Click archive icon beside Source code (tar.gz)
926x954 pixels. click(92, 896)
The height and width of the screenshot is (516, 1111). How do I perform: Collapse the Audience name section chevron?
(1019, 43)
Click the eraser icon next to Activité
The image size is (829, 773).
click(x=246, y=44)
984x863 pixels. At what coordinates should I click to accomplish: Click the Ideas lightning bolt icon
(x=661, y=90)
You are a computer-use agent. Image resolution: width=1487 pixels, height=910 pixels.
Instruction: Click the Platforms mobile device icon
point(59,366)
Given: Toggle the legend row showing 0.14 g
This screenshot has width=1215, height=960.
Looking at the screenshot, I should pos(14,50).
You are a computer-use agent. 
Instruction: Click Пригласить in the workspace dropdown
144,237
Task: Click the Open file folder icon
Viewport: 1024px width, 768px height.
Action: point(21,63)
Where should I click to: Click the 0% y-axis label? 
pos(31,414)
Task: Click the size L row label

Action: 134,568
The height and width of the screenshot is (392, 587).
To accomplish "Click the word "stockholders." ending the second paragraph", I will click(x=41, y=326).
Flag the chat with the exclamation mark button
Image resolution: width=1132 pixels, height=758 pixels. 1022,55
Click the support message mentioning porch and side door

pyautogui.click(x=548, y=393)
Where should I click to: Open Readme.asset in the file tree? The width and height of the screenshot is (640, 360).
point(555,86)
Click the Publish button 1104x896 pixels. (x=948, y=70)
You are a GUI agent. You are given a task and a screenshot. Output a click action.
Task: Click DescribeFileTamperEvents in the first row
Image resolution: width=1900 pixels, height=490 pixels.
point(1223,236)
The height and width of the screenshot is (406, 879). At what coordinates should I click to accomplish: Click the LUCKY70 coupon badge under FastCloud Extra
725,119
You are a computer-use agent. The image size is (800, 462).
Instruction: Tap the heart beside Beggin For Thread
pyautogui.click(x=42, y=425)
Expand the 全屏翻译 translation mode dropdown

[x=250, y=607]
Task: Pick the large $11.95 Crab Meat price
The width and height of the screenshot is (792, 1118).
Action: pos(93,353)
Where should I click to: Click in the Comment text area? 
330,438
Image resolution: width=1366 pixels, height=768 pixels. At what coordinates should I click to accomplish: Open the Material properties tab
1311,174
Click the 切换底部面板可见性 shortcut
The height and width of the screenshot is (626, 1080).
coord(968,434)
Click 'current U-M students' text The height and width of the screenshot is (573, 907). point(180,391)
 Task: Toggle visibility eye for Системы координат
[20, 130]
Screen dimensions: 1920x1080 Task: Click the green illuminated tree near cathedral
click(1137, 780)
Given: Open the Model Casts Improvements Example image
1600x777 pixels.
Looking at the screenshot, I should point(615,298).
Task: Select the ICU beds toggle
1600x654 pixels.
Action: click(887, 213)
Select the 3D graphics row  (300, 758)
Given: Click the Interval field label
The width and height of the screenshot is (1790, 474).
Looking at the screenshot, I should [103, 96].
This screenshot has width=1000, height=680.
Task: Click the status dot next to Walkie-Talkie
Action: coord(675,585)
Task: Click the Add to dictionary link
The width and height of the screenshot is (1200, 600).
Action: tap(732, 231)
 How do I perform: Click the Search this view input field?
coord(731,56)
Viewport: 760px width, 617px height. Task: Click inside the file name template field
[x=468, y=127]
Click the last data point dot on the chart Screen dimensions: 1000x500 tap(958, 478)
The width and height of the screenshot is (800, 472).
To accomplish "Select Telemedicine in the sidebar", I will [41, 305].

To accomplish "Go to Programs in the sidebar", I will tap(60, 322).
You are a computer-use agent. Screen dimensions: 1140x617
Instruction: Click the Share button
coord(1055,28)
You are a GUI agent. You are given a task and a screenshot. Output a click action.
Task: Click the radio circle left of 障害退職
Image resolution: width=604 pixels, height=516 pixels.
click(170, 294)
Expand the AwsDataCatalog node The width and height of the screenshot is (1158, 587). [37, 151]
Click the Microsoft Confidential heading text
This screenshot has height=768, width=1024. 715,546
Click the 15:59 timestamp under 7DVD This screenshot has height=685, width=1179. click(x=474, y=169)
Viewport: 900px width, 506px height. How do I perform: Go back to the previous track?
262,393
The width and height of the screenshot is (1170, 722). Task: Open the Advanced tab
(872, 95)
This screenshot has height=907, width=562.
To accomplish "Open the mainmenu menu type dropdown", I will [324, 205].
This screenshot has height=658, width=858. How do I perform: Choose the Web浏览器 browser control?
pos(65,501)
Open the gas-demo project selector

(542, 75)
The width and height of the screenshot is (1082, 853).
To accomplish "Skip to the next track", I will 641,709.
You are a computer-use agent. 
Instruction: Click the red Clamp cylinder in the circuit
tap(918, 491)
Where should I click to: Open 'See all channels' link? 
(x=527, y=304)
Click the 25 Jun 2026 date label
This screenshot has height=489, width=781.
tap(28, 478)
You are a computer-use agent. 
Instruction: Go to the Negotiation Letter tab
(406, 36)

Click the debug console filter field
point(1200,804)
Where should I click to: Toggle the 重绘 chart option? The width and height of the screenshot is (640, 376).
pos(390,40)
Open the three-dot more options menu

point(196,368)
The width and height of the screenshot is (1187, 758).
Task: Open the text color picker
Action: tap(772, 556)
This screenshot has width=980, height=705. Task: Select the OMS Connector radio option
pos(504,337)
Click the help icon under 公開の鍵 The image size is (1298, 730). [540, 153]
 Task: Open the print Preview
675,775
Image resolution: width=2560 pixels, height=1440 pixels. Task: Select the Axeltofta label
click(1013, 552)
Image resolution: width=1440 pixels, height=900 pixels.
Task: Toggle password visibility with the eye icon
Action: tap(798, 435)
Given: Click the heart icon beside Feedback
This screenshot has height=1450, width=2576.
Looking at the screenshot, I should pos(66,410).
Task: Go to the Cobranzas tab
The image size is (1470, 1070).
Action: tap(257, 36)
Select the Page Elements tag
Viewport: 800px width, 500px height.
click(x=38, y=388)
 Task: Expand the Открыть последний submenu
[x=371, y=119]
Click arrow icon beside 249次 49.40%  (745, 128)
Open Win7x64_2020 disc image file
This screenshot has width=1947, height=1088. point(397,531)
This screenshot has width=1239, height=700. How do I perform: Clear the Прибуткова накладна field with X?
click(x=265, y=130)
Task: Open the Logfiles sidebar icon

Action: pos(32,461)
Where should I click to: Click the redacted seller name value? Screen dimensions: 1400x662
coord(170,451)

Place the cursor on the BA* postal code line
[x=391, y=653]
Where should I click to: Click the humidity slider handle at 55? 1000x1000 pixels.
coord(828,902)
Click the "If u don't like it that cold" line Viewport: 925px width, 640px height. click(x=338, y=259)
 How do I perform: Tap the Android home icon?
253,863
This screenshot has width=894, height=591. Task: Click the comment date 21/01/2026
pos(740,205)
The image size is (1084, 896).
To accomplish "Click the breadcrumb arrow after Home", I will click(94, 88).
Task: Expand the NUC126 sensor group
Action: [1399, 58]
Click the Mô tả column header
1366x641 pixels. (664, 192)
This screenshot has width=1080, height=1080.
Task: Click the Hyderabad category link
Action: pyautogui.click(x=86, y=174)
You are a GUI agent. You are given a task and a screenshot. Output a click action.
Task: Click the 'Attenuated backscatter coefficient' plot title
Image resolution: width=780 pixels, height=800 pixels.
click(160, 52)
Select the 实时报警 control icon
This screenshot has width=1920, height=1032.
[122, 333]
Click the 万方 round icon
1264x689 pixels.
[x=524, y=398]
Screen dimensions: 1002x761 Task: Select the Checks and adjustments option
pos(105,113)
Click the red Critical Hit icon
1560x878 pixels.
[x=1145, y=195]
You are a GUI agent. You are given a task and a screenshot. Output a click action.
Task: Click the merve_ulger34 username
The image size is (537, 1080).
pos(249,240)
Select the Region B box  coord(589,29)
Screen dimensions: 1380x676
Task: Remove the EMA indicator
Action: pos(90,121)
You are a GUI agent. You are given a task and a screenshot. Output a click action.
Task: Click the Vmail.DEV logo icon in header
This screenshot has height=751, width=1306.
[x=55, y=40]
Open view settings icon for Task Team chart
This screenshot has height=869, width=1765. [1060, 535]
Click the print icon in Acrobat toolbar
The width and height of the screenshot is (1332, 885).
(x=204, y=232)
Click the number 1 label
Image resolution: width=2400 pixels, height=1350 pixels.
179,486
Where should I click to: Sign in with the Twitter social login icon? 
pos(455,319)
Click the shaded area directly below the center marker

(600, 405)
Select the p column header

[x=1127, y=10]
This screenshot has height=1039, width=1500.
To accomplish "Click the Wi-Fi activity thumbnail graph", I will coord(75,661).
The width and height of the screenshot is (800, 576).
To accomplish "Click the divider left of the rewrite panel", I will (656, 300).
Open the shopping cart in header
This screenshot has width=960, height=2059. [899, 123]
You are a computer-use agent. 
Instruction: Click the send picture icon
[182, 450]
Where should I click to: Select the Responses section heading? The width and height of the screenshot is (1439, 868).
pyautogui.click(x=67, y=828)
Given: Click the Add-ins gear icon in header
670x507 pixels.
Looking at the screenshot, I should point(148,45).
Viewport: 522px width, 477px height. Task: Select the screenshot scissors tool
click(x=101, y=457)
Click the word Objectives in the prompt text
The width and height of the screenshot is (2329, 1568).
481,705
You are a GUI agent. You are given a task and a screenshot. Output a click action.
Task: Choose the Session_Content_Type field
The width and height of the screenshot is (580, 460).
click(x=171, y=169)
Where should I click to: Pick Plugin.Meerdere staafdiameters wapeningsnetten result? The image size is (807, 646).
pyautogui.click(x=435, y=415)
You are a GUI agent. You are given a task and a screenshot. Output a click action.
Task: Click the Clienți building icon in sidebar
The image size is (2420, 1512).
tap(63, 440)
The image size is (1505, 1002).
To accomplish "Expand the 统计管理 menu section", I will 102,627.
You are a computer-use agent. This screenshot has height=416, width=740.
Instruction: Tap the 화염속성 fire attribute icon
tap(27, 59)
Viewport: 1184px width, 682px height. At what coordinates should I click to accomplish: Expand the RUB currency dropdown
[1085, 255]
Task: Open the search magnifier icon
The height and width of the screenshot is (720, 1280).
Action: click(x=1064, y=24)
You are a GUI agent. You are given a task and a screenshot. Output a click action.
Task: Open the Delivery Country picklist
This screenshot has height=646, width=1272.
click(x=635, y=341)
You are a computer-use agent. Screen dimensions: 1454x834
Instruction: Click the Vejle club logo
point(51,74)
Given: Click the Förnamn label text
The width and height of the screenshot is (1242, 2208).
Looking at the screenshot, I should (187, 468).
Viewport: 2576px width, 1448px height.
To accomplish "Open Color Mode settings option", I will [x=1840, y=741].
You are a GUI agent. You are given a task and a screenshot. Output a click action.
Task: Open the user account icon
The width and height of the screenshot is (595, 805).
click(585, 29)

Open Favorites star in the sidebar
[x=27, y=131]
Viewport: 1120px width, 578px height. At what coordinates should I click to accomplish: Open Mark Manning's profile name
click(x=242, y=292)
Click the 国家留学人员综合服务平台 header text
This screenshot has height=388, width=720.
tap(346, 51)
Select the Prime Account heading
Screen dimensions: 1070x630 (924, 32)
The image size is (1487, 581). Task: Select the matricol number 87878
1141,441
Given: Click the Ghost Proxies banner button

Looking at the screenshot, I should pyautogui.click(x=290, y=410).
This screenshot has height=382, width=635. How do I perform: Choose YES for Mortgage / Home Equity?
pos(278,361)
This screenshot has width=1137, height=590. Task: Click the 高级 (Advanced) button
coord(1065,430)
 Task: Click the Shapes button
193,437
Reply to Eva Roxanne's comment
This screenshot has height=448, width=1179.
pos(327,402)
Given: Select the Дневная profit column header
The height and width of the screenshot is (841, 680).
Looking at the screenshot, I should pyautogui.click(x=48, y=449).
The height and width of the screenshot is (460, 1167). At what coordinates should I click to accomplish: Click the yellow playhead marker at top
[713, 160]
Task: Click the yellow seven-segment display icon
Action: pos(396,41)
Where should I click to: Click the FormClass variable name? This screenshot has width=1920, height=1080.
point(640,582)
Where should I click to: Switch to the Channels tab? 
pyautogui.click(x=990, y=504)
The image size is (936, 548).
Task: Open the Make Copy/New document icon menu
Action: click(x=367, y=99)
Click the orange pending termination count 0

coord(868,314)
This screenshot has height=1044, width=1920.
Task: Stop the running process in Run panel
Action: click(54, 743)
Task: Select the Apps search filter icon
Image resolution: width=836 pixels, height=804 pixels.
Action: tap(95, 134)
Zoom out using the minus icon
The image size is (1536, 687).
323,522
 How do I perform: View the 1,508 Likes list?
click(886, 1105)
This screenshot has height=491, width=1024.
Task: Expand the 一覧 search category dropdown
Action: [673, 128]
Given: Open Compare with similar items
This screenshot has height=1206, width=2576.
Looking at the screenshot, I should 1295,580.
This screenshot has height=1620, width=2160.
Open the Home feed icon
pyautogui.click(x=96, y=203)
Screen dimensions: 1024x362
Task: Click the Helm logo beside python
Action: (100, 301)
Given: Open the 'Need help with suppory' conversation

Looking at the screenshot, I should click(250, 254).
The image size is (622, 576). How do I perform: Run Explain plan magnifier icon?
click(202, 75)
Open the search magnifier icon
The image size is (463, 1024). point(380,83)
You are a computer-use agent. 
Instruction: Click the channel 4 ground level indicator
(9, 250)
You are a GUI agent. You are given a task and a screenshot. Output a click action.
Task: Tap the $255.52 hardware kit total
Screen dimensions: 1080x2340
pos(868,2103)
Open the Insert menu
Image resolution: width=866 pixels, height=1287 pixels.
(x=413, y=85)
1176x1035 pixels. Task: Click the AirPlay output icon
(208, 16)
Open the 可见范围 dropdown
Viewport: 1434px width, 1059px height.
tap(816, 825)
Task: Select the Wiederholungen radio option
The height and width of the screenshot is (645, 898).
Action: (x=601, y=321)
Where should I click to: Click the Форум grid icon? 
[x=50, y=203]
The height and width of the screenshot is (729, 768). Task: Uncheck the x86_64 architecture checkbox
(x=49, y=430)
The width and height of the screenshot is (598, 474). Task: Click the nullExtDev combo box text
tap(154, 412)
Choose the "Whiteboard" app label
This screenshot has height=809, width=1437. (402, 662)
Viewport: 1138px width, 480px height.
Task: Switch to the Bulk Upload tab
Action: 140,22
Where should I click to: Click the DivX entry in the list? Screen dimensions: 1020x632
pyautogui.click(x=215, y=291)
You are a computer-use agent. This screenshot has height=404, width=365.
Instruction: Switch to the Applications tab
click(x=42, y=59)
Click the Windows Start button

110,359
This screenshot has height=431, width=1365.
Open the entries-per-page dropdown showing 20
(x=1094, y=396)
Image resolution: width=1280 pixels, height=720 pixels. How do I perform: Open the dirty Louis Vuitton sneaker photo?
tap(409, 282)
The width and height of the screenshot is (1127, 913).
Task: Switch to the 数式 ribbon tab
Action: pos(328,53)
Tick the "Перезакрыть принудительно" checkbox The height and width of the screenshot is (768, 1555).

++++

• _What to work on_:
Reproduce every line above that contains the string "left".

• _Answer to this task_:
Task: Click the radio circle left of 障害退職
To accomplish "Click the divider left of the rewrite panel", I will (656, 300).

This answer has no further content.